Julio repasa sus doce años como guardameta del Real Valladolid

Los niños siempre dicen la verdad. Cuando Julio, aquel chaval que jugaba al fútbol sala en el colegio, en el Centro Cultural Vallisoletano, dijo que quería ser delantero, no sabía que estaba faltando a aquel dicho. Trece años después, un delantero se encontraba enfrente de un portero. En juego, el ascenso a la Segunda División B. Aquel niño no era el que tenía la pelota en sus pies. Era, justamente, el que detuvo el lanzamiento.
Para llegar a defender la portería del Real Valladolid, intermedió un periódico. El tío del hoy guardameta del filial llegó a casa con él debajo del brazo. En su interior, una noticia señalada. El equipo de la capital del Pisuerga abría las pruebas para formar parte de la cantera blanquivioleta. “Me dije a mí mismo: voy a hacerlas, a ver qué tal”, comenta hoy con melancolía.
Unas pruebas que serían para tener licencia para goles, algo que apoyaba su tío pero no tanto su padre. “Mi tío me apoyaba en la decisión de ser delantero, porque tenía mucha calidad, pero mi padre me dijo que no iba a tener futuro”, explica. Entre ambos extremos, Julio hizo caso a la apuesta de su padre: “Métete a portero mejor, hazme caso”.

******

» Qué se pide
Transcribe sin cambios el fragmento de la crónica sobre Julio que se abre con las palabras que contienen "Julio repasa sus" y se cierra con "hoy con melancolía.". El listado procede de una fuente distinta a la crónica.

******

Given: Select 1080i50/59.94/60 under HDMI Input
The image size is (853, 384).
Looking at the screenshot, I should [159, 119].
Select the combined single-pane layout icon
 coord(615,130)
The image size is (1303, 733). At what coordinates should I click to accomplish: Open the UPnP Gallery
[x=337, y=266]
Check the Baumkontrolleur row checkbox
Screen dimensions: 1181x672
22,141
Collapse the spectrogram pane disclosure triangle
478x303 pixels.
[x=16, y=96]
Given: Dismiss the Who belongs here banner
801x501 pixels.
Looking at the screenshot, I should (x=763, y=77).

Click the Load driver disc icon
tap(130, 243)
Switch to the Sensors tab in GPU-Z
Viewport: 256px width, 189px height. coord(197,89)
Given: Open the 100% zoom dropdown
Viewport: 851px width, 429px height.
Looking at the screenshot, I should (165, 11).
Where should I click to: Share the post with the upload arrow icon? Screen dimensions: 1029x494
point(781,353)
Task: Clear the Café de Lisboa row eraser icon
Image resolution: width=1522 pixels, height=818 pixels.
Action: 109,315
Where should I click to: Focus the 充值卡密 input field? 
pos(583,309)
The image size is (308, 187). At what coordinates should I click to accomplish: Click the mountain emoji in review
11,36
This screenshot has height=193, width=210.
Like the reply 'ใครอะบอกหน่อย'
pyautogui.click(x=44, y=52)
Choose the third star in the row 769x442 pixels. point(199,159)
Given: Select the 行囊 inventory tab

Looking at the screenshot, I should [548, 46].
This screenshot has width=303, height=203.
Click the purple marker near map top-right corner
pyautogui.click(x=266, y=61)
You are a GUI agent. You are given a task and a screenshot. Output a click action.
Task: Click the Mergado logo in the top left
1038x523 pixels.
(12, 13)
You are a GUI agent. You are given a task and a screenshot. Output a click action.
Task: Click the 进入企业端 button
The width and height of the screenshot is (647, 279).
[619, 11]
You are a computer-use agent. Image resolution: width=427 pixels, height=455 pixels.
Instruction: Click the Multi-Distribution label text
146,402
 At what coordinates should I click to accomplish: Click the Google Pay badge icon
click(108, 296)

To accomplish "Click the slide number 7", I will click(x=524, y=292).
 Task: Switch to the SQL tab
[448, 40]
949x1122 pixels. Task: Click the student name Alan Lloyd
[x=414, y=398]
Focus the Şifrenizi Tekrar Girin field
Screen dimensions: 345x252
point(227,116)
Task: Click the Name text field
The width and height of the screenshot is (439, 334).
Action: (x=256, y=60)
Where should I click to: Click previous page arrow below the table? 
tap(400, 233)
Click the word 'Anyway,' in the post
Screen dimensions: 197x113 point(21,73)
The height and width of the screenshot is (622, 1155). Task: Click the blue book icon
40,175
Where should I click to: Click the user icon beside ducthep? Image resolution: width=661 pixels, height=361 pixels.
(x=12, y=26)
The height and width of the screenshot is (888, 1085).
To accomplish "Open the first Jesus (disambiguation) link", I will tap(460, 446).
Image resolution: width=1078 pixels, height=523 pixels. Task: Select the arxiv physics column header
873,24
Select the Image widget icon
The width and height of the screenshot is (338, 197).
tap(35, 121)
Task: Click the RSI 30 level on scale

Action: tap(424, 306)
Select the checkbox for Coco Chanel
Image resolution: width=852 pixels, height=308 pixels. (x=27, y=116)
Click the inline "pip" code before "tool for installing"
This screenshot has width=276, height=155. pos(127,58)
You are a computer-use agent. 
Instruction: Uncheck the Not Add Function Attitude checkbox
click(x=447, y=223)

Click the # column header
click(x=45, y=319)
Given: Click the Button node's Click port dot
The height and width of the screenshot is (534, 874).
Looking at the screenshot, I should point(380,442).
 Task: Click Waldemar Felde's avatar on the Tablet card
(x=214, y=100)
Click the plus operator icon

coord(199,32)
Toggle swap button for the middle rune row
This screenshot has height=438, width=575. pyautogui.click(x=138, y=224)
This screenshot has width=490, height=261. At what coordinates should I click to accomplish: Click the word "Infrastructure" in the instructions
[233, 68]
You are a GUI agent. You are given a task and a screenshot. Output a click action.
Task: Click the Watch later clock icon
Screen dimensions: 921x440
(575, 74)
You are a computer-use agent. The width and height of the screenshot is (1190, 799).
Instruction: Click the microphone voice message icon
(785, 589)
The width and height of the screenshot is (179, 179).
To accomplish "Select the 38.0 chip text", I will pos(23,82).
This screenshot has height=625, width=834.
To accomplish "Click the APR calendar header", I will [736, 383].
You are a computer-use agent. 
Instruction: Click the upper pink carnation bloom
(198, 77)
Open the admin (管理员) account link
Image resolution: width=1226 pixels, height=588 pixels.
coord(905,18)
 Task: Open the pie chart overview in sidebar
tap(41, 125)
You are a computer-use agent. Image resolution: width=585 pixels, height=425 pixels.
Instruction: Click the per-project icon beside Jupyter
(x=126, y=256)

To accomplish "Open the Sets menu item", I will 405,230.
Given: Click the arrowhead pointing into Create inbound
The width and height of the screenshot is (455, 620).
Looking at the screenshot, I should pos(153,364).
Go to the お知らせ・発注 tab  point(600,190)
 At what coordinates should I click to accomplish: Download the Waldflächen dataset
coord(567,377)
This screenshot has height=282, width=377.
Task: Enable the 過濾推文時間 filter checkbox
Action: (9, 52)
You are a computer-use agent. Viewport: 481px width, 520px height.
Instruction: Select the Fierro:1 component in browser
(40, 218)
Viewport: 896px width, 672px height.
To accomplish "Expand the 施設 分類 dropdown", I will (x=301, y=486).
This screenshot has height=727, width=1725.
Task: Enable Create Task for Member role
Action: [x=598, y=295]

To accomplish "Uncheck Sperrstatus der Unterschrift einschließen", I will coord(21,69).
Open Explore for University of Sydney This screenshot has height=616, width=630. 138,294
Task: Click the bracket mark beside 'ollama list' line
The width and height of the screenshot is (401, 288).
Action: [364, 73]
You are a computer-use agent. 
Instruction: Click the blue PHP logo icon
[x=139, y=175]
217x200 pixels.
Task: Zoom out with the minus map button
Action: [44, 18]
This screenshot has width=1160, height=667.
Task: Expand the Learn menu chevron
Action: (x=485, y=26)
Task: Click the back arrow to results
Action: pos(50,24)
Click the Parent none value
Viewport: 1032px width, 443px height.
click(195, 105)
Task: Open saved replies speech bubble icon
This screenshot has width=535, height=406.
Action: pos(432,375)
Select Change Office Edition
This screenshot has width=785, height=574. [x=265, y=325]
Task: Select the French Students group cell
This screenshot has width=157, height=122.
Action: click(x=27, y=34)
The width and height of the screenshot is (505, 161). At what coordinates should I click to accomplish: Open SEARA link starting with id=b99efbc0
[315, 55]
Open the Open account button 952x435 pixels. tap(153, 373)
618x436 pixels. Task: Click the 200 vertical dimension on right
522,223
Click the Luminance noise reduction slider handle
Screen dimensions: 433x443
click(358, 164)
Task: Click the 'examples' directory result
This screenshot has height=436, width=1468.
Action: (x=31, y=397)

******

» Respuesta del ejercicio
Julio repasa sus doce años como guardameta del Real Valladolid

Los niños siempre dicen la verdad. Cuando Julio, aquel chaval que jugaba al fútbol sala en el colegio, en el Centro Cultural Vallisoletano, dijo que quería ser delantero, no sabía que estaba faltando a aquel dicho. Trece años después, un delantero se encontraba enfrente de un portero. En juego, el ascenso a la Segunda División B. Aquel niño no era el que tenía la pelota en sus pies. Era, justamente, el que detuvo el lanzamiento.
Para llegar a defender la portería del Real Valladolid, intermedió un periódico. El tío del hoy guardameta del filial llegó a casa con él debajo del brazo. En su interior, una noticia señalada. El equipo de la capital del Pisuerga abría las pruebas para formar parte de la cantera blanquivioleta. “Me dije a mí mismo: voy a hacerlas, a ver qué tal”, comenta hoy con melancolía.